ICH researchers discover the cause of a new rare genetic syndrome

ICH researchers discover the cause of a new rare genetic syndrome that causes life-threatening symptoms in children.

The work, published last week in PNAS (https://www.pnas.org/content/early/2020/06/16/2002328117), was based on a family being cared for by Dr Aoife Waters, a Consultant Paediatric Nephrologist at Great Ormond Street Hospital (GOSH). The patient experienced kidney failure, cataracts, hearing loss and inflammation of the intestine, sadly resulting in early childhood mortality. Around the same time, a group based at Semmelweis University, Budapest, led by Dr Kalman Tory, discovered a second family with the same features.

Dr Waters and Tory decided to work together and investigate the causes of this novel syndrome, teaming up with Dr David Long, Reader in Paediatric Nephrology and Dr Jennifer Chandler, a postdoctoral researcher, at GOSH Institute of Child Health (ICH). They hoped to find ways of helping these families and others in the future, from understanding how the condition was likely to progress to identifying treatments that could help.

Using genetic sequencing, they were able to study the patients’ DNA – the unique set of instructions that control how the body grows, works and looks. The researchers found key ‘spelling mistakes’ in these instructions, in an area of DNA responsible for a process called pseudouridylation. This process is critical for the healthy functioning of cells, including the proper ‘reading’ and translation of genetic instructions.

To learn more, the team developed a laboratory model of the genetic problem they’d discovered, using zebrafish. They found that the fish developed the same kinds of symptoms seen in both families. From this, the group were able to demonstrate that disruption of pseudouridylation and its impact on cell functions is a key feature of this new syndrome.

Dr Waters says: “This work provides a great example of how understanding rare genetic mutations from our patients at GOSH can help us understand broader disease mechanisms. This collaborative work is the first to describe defective pseudouridylation in the context of kidney disease, adding to our understanding of childhood renal failure. While the circumstances of this work are devastating for those affected, we are incredibly grateful to the families who agreed to participate and help us learn more about the cause of this syndrome. Looking forward, this means we can investigate if this new mechanism is relevant to other aspects of kidney damage.”

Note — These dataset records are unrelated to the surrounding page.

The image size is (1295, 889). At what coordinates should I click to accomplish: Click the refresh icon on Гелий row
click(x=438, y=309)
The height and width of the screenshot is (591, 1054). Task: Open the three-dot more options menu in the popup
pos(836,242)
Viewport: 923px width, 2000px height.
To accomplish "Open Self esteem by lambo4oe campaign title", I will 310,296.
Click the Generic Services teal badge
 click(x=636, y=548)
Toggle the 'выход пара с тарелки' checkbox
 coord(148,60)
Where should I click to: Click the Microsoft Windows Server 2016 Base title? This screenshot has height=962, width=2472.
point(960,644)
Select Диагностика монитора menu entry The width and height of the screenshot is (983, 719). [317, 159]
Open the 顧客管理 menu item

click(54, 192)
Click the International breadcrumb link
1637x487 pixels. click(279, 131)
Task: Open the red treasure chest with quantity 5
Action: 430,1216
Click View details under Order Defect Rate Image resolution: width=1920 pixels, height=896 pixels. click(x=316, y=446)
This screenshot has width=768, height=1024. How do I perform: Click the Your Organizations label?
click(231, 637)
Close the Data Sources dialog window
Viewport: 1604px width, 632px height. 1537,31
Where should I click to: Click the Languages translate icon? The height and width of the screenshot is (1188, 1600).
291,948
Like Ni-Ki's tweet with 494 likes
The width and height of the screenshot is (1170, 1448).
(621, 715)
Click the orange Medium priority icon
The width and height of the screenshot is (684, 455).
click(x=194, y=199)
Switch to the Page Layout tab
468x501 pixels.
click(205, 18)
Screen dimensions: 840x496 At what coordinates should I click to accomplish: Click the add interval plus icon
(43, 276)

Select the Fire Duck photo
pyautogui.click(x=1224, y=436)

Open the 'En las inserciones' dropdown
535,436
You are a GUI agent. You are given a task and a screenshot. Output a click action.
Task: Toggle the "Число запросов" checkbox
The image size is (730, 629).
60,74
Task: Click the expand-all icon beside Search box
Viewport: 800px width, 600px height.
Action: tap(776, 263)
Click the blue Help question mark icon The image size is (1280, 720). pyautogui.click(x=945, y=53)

The work has already received considerable attention with Dr Chandler winning Best Abstract Award of the 500+ submitted abstracts at UK Kidney Week in 2019. She also won funding from The Genetic Society to travel to Berlin and present this work at the Cell Symposia. This work is Jennie’s first leading author publication as a postdoctoral researcher after joining the Kidney Development and Disease group at GOSICH.

Dr Chandler recently obtained funding from the National Institute of Health Research (NIHR) Great Ormond Street Biomedical Research Centre (BRC), to fund a research stay at Yale School of Medicine, USA. There, working with Associate Professor Wendy Gilbert, a world-leading researcher in the field of pseudouridylation, Dr Chandler intends to determine the specific sections of genetic material (RNA) in which pseudouridylation is altered in this disease.

Dr Chandler says, “I am really excited that this BRC funding has provided me with an opportunity to further investigate the effects of disrupted pseudouridylation and how and why it causes damage to the organs that are implicated in this disease. Working with Dr Gilbert, we will be able to characterise which classes of RNAs are implicated, which in turn should reveal the biological processes that are most disrupted. I hope this work will lead to promising therapeutic targets for families affected by kidney disease.”